◆ TEXT BLOCK
┌──

How to watch: Pearl is streaming on Paramount+.
10. Suspiria (1977)
The ultimate example of horror-movie-as-sensory-overload, Dario Argento’s Suspiria is a film every horror fan should watch at least once — if they dare. Jessica Harper plays Susie Banyon, an American who has arrived to study dance at a German dance academy where dancers are occasionally brutally murdered — and the staff may or may not be witches plotting to sacrifice Susie. (OK, they are.) The gore is excessive, but then everything from the vibrant technicolor film to the pounding score by the prog rock band Goblin is loud and psychedelic and nerve-rattlingly over the top. —R.H.
How to watch: Suspiria is streaming on Paramount+.
11. It Follows
It’s been said the “message” of the typical '80s slasher film was “Have sex and die.” This rule gets weird and visceral in David Robert Mitchell’s It Follows. When teenager Jay (Maika Monroe) hooks up with sketchy Hugh (Jake Weary), he gives her something no sex-ed class mentioned: a shape-shifting zombielike apparition, invisible to others, that will follow her slowly but relentlessly. If it catches her, it will kill her, unless she passes it on to a new sexual partner. Mitchell has cited Halloween as an inspiration, and It Follows has the same structure: one long chase scene. But its brilliance lies in its unexplained mysteries. The film really only makes sense by a sort of nightmare logic, which makes every background figure potentially terrifying. —R.H.
How to watch: It Follows is streaming on Paramount+.
12. The Faculty
It’s a crime more people don’t know about this Breakfast Club vs. the Body Snatchers monster mashup. Not only does it boast the throwback fun of '50s alien invasion horror, but also, The Faculty scratches the itch for '90s teen horror. When the extraterrestrial-conquered teachers at an Ohio high school start acting very strange, a group of angsty teens have to stop them from taking over the town at the big football game. It’s an old story, but with Scream scribe Kevin Williamson bringing the meta-commentary, a cast featuring Josh Hartnett, Elijah Wood, Salma Hayek, Jon Stewart, and Piper Laurie, a '90s alt-rock soundtrack, fantastic creature design (by Bernie Wrightson), and Sin City director Robert Rodriguez keeping things moving quickly, it’s all too much fun. —R.H.
How to watch: The Faculty is streaming on Paramount+.
13. The Blair Witch Project
There were plenty of found footage horror films before Daniel Myrick and Eduardo Sánchez’s The Blair Witch Project. But this wicked indie is very much the line in the sand. For me, it’s not even about the widely celebrated extra-textual elements, like the website and word-of-mouth about onscreen filmmakers Heather, Josh, and Mike really being missing people.
The scares are right there onscreen, starting with the willowy whispers about horse hair fingers from interviewee slash legendary weirdo Mary Brown; the screams echoing in the forest in the middle of the night; the children’s handprints up and down the hallways of that fateful shack in the woods. These are images that have haunted viewers for decades now, and they still unsettle when they suddenly start popping up on social media timelines come Halloween-time.
Mileage obviously varies on this film. Lots of naysayers see nothing scary about snot and little piles of twigs. But for those who are disciples of found footage, this is where lots of us learned how to worship the ways of the shaky cam. Bow down to that feisty Blair Witch! (Or else!)* —Jason Adams, Contributing Writer
How to watch: The Blair Witch Project is streaming on Paramount+ and Freevee.
UPDATE: Oct. 11, 2023, 3:40 p.m. EDT This article has been updated to reflect Paramount+'s current catalog.

└──

◆ DATA SUPPLIED
┌──

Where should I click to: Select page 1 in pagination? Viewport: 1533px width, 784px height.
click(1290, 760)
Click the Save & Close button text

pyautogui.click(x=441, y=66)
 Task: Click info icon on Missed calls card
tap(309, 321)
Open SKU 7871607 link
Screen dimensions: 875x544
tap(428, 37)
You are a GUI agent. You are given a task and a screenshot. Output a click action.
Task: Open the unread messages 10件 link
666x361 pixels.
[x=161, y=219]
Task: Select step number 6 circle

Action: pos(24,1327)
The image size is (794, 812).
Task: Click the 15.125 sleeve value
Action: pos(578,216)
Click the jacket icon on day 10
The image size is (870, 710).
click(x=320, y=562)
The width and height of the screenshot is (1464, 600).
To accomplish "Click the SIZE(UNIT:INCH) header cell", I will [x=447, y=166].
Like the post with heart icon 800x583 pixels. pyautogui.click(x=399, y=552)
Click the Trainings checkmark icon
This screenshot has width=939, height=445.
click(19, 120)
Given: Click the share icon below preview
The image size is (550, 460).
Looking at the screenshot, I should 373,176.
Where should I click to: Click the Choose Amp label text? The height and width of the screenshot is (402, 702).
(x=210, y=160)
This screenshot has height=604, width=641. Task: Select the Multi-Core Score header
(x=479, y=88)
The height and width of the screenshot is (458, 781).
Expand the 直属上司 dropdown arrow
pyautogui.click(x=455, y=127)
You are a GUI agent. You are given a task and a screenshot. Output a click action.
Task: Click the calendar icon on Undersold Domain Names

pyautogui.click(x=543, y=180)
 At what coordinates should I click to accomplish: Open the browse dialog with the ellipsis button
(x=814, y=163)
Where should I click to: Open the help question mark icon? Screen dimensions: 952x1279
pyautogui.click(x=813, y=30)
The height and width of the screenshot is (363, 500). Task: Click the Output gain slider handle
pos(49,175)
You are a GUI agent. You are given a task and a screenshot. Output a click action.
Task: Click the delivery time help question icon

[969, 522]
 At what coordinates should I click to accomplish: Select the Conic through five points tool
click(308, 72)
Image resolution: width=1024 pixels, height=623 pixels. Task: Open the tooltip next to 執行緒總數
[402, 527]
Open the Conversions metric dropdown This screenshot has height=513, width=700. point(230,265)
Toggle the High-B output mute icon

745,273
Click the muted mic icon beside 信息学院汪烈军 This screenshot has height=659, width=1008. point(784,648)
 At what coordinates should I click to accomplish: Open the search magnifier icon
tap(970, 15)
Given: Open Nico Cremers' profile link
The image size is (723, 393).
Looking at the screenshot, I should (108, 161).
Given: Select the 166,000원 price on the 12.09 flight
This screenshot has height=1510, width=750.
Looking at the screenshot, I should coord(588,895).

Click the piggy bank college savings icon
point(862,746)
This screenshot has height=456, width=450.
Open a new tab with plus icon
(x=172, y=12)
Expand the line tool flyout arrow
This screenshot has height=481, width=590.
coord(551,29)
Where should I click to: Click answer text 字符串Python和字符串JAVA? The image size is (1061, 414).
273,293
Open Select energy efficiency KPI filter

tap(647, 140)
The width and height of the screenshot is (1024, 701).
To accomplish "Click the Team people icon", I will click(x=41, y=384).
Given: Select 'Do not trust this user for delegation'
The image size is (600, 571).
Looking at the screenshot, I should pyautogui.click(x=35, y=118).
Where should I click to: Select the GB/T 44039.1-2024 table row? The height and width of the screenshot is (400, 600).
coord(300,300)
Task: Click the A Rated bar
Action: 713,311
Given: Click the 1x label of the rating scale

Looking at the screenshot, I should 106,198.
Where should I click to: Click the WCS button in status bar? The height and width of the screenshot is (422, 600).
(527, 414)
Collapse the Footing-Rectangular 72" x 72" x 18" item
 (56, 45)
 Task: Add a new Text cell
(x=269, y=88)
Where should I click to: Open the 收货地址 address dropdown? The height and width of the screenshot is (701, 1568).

└──

◆ PROBLEM DESCRIPTION
In the horror film list, who wrote the score for Suspiria?

◆ ANSWER BELOW
The prog rock band Goblin.